» DIRECTIONS:
Pick up the Hacksaw Ridge review after its last sentence and keep writing it.

» TEXT SHOWN:
______________________________

Hacksaw Ridge
Director: Mel Gibson
Stars: Andrew Garfield, Sam Worthington, Luke Bracey
Duration: 139 mins
Class:12
KRS Releasing Ltd

Hacksaw Ridge tells the true story of Desmond T. Doss (Andrew Garfield), a most unlikely war hero. Soft-spoken, mild-mannered and highly religious by nature; physically skinny and a vegetarian to boot, he is hardly the poster boy for a career in the military.

Yet this is 1945, the tail end of World War II, the time when the war in the Pacific raged incessantly, and US forces in Okinawa, Japan, were facing some of their most difficult moments.

Doss, a young man living the quiet life in Virginia, felt he couldn’t stand by and do nothing; so against the wishes of his father Tom (Hugo Weaving) he enlists – this despite the fact he was a self-proclaimed conscientious ‘co-operator’ who refused to carry a weapon and vowed to never kill.

______________________________

Dataset entries
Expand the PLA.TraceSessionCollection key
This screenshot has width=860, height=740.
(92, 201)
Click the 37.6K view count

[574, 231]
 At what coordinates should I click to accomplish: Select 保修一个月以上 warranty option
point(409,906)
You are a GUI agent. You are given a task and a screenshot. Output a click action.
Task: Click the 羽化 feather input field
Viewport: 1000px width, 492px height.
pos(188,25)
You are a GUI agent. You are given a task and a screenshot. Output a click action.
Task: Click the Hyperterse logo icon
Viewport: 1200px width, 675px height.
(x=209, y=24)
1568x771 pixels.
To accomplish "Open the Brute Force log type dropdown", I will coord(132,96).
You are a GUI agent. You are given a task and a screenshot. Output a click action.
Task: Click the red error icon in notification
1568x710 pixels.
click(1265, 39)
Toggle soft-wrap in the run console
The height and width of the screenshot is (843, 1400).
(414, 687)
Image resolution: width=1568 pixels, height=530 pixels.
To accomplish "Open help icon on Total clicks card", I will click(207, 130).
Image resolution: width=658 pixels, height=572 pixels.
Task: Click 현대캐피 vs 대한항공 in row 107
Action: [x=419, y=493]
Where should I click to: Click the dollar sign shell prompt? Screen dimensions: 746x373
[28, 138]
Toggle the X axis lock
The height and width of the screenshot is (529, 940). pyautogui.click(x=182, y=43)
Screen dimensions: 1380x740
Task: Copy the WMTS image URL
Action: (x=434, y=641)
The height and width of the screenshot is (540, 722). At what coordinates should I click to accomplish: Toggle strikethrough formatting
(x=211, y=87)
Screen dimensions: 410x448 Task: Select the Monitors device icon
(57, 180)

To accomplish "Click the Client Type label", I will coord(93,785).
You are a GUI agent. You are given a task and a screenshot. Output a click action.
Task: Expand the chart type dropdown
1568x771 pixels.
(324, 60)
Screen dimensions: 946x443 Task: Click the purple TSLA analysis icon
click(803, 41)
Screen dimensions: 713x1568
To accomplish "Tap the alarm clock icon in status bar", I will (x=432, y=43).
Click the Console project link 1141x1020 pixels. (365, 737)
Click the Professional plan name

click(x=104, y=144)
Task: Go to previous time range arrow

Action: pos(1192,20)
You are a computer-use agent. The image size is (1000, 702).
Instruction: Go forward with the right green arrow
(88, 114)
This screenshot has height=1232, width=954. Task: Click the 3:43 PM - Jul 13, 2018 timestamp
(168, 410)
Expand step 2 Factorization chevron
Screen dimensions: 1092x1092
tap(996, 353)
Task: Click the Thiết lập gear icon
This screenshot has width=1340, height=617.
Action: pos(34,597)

______________________________

» EXPECTED ANSWER:
Doss’s superiors in the army do not quite know what to do with him, and his comrades treat him rather badly. Yet his persistence finally landed him the position he wanted as an unarmed medic in the infantry. And, when he is called into battle, this unassuming young man goes on to single-handedly save the lives of dozens of his comrades without ever firing a single bullet or causing harm any to the enemy.

It has become a cliché to describe someone as “an ordinary person who did extraordinary things”, but Doss is the epitome of that, and his story works on many levels. Mel Gibson, sitting once again in the director’s chair, is no slacker when it comes to big, bold films drawn on a great canvas with strong characterisation at their heart, and this is no different.

Hacksaw Ridge, with a screenplay by Robert Schenkkan and Andrew Knight, is at once a war film and family drama but it is ultimately a character study; the story of the unwavering faith and impenetrable courage of its unlikely hero, brought to life in a charming and charismatic performance by Garfield.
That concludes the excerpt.